WHAT TO DO: Reproduce the passage below on switching investment platforms word for word, from "If you're an" up to and including "process in detail.".

SUPPLIED TEXT:
--*--
Should you switch? A decision framework

If you're an existing HL client, the fee cut happened automatically on 1 March. You don't need to do anything to benefit from the lower rates.

If you're considering switching platforms, the transfer is free in both directions — HL doesn't charge exit fees, and most competitors don't charge to receive transfers. An in-specie transfer (moving your actual investments without selling) typically takes 4-8 weeks for a SIPP and 2-4 weeks for an ISA. MoneyHelper's platform switching guide covers the process in detail.

Before switching, check three things:

  1. Your actual annual cost. Use HL's own charges calculator and compare with AJ Bell and ii. The headline rate isn't the full picture — fund discounts, dealing frequency, and the share cap all affect your real cost.

  2. The funds you hold. Some funds have lower OCFs on HL due to negotiated discounts. If you hold £200,000 in funds with a 0.10% HL discount, that's £200/year in savings that disappears if you move.

  3. Your SIPP drawdown plans. HL charges no withdrawal fees for pension drawdown. Some platforms charge per withdrawal. If you're approaching retirement, factor this in.

  4. Capital gains implications. An in-specie transfer avoids this, but if you need to sell and rebuy due to fund unavailability on the new platform, you may trigger capital gains tax on gains above the £3,000 annual exempt amount for 2025/26.
--*--
LISTED RECORDS:
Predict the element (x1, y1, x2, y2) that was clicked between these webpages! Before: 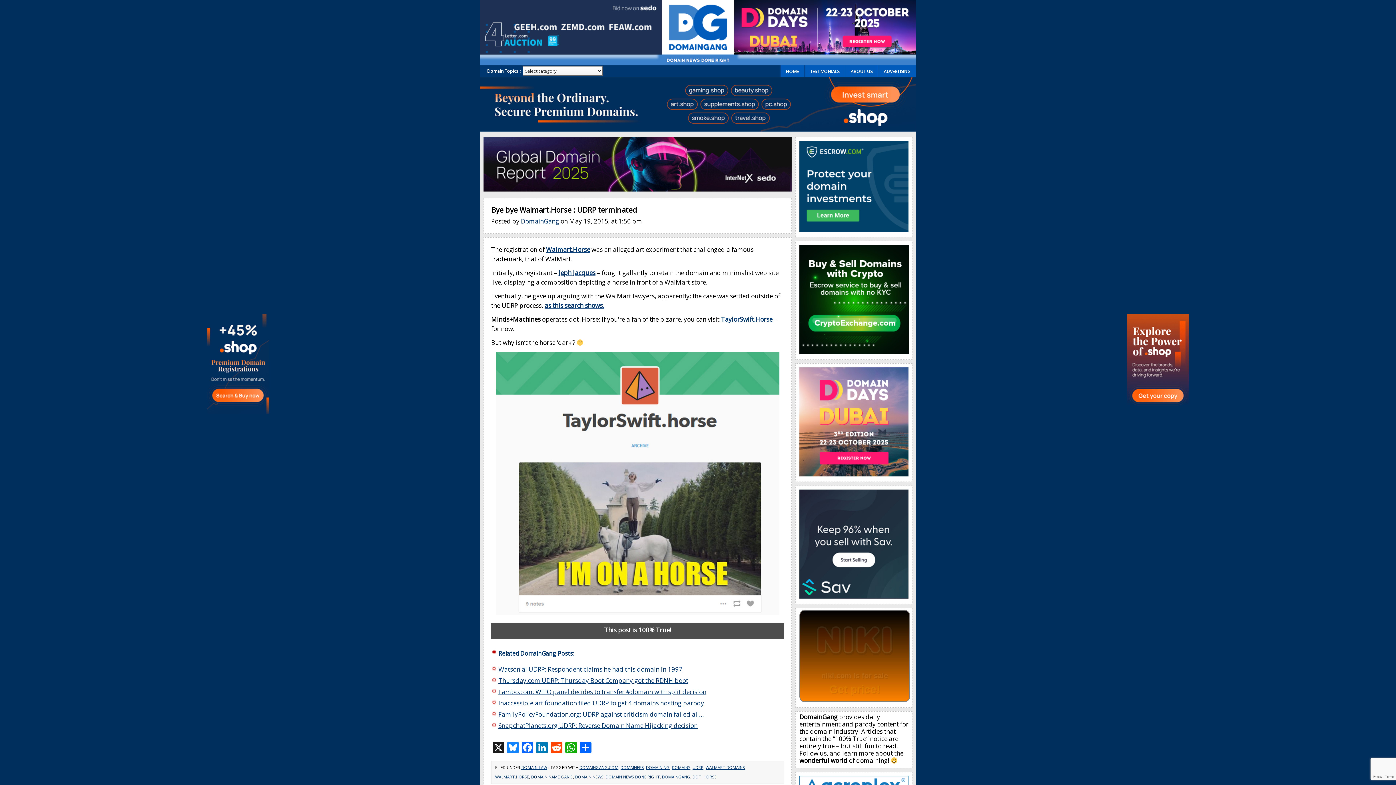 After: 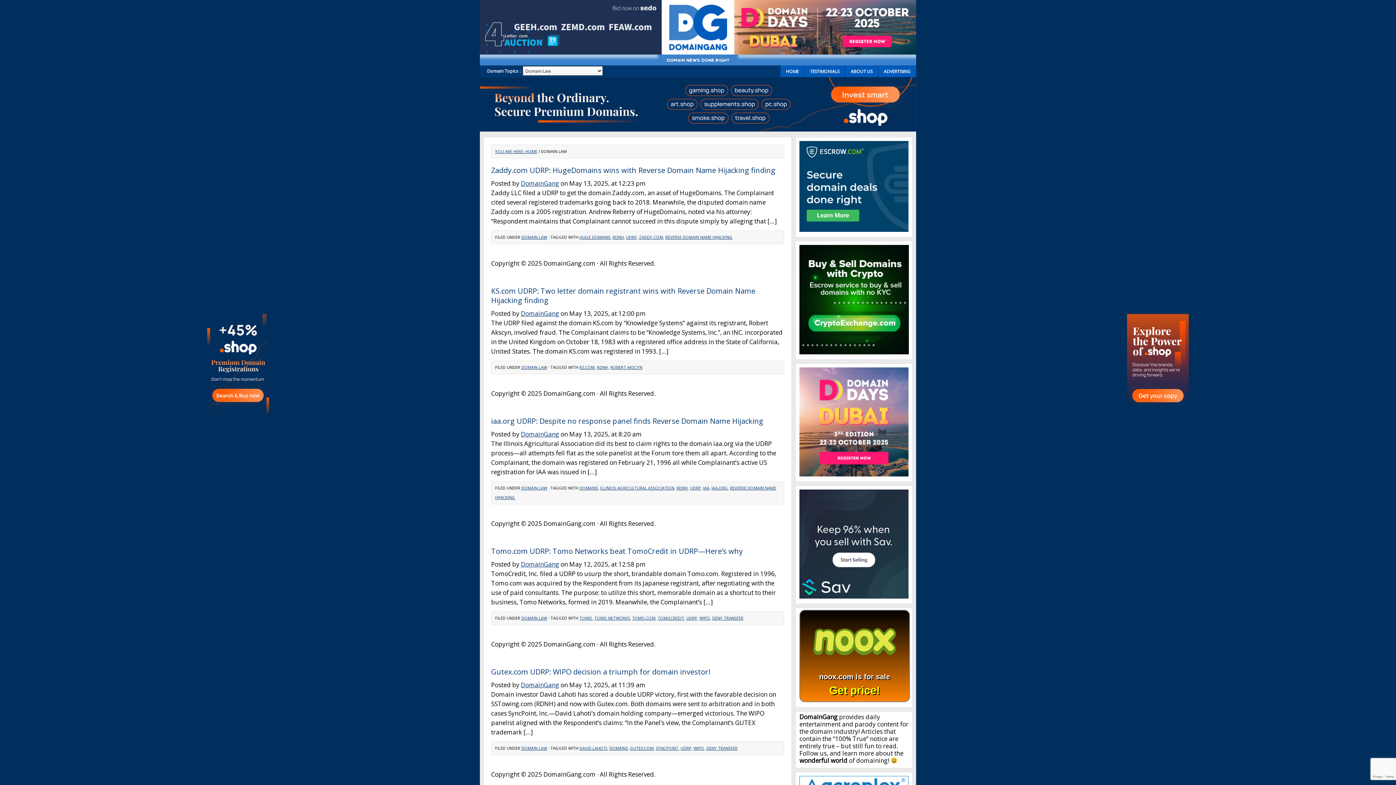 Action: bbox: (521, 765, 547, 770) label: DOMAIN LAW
--*--
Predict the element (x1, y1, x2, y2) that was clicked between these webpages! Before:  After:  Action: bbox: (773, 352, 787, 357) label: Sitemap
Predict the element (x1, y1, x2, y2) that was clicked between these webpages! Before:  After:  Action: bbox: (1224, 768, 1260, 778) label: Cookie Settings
--*--
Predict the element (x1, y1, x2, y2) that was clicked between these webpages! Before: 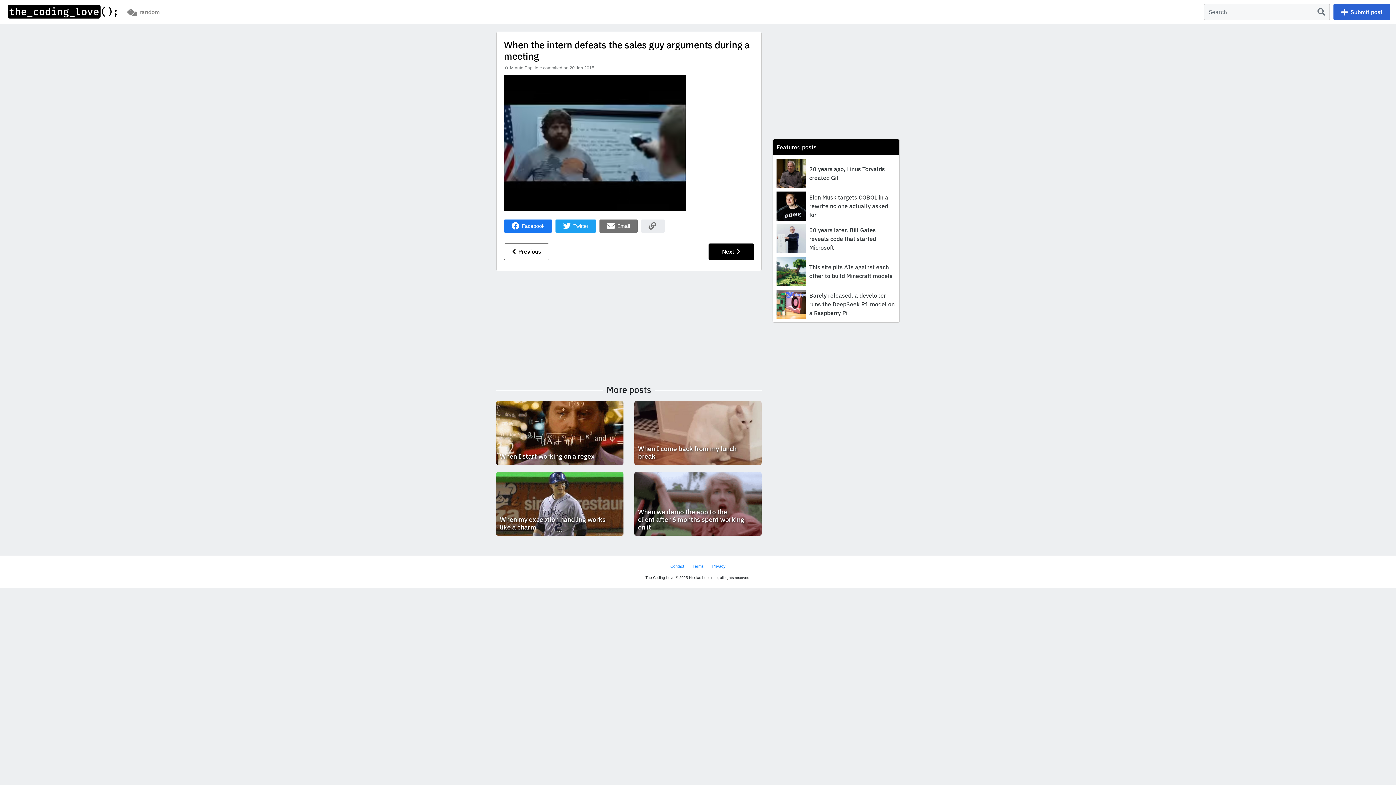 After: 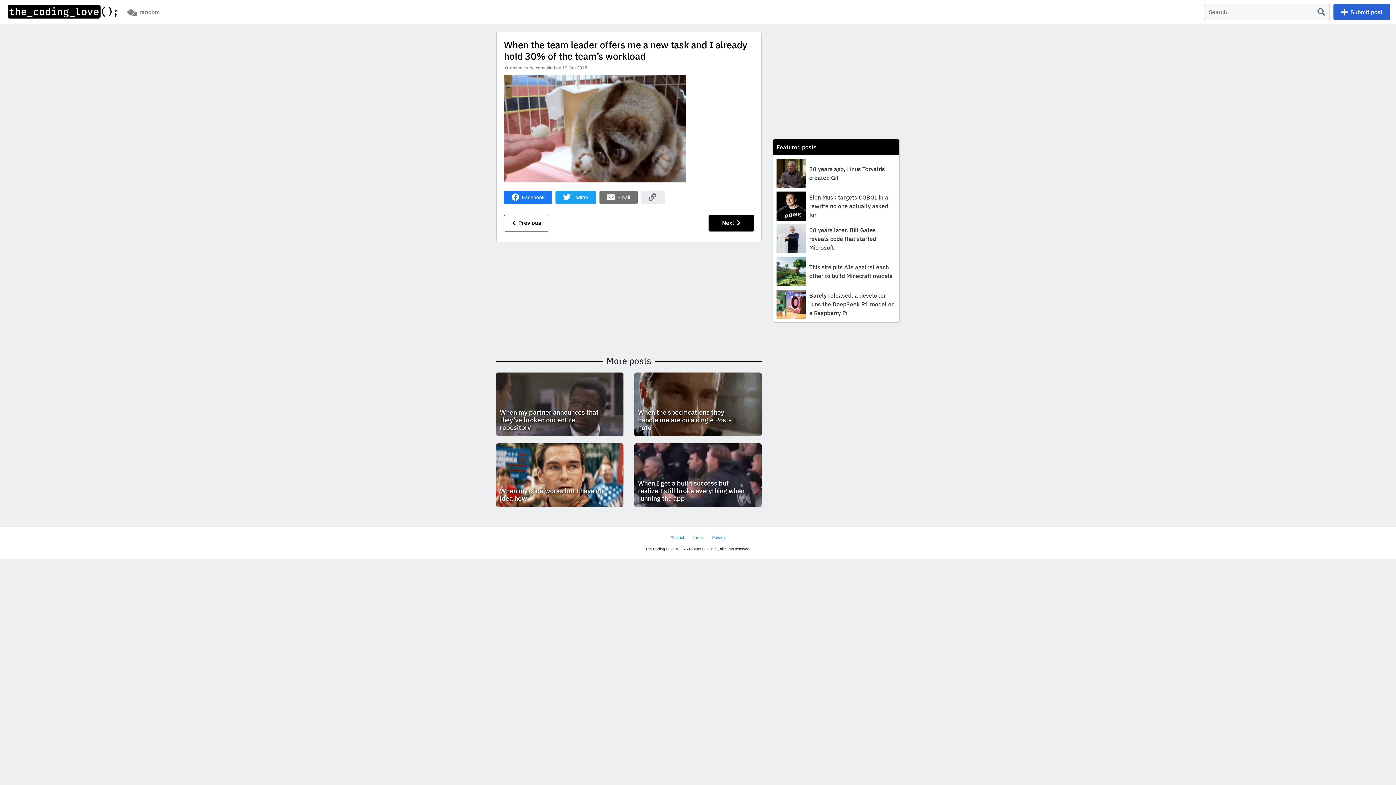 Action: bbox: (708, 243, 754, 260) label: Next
--*--
TASK OUTPUT:
If you're an existing HL client, the fee cut happened automatically on 1 March. You don't need to do anything to benefit from the lower rates.

If you're considering switching platforms, the transfer is free in both directions — HL doesn't charge exit fees, and most competitors don't charge to receive transfers. An in-specie transfer (moving your actual investments without selling) typically takes 4-8 weeks for a SIPP and 2-4 weeks for an ISA. MoneyHelper's platform switching guide covers the process in detail.